Work item >>
The output is the line holding "Task: Expand the Car travel row" and all lines after it to the end of the records below; restate them unchanged and add nothing.
Segment Start: Records for this task
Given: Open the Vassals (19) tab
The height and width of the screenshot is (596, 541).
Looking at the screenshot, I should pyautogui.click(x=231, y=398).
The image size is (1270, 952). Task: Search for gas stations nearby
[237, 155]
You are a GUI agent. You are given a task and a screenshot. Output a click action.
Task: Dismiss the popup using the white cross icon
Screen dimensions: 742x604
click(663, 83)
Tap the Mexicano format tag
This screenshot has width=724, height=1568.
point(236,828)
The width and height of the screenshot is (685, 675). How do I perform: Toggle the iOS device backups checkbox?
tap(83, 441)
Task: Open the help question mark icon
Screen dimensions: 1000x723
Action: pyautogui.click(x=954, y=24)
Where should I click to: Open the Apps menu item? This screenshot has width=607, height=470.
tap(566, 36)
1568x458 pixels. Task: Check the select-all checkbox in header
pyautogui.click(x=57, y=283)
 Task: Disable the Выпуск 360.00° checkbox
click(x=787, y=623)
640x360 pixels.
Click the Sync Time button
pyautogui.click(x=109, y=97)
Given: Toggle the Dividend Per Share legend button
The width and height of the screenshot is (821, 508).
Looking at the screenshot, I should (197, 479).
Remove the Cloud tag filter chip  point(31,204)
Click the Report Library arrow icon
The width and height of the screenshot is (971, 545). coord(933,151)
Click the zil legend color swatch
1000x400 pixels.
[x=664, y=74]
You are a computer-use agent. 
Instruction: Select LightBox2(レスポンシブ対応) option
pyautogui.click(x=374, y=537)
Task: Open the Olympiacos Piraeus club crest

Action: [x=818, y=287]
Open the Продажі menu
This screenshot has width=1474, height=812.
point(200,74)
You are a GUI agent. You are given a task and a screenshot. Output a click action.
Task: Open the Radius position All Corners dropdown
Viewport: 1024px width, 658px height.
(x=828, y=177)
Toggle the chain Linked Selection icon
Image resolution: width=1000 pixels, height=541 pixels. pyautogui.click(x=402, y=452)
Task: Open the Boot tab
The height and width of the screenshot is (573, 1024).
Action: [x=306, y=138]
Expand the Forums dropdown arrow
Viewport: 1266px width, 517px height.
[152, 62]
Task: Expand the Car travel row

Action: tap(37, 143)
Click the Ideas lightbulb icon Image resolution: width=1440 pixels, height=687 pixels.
Segment End: Records for this task
Exercise response >>
Task: Expand the Car travel row

Action: tap(37, 143)
Click the Ideas lightbulb icon Image resolution: width=1440 pixels, height=687 pixels.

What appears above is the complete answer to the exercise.